I didn’t meet my goal, but when I look back at the month, I can’t say it wasn’t a win.
Does good-fast-cheap apply to novel writing? Does “cheap” equate to mental energy, or something else? Writers: how do you solve the equation?
It's interesting seeing your slower-than-expected-but-still-forward-moving progress and thinking, "I'd take that over my complete non-progress!" Which provides some perspective during those times we want to criticize ourselves for being slow. SLOW IS BETTER THAN STOPPED.

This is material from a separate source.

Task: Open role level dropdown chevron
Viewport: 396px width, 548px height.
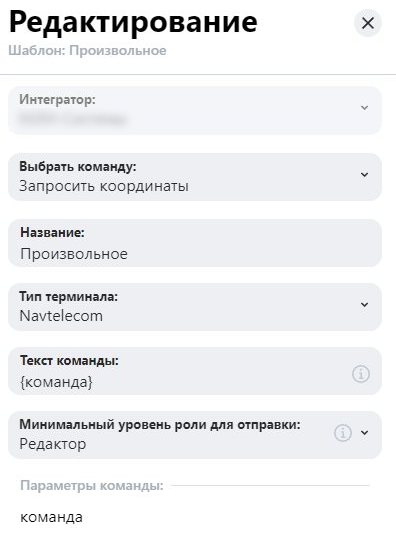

I completely failed on the May goals I posted. The project I thought I'd be working on came to a complete halt in May due to competing writing/teaching/travel/book promotion obligations. Meanwhile, a new and shinier project has been taking over my daydreaming time. I...MUST...GET...BACK...TO...THE...THING..I..PROMISED...TO...FINISH.
RELATABLE! I'm always setting goals and wildly overestimating how much I can actually accomplish in a given timeframe. I hit a similar-ish speedbump in May. I set the goal to rewrite most (if not all) of my WIP's second act. I soon realized that I was kind of lost in the plot and moving forward without a plan was probably only going to confuse me more.
So instead, I jumped on the #1000wordsofsummer train and started writing a different book that's been rattling around in my head for a while lol
I'm terribly impatient, so I feel you on the "I want this to be good and be done fast" front. This new thing I'm working on has so much energy, and I feel like I'm flying through my writing sessions. I love the forward momentum, but I also know that it takes me a few passes to feel a story is actually good, and that part is never fast for me.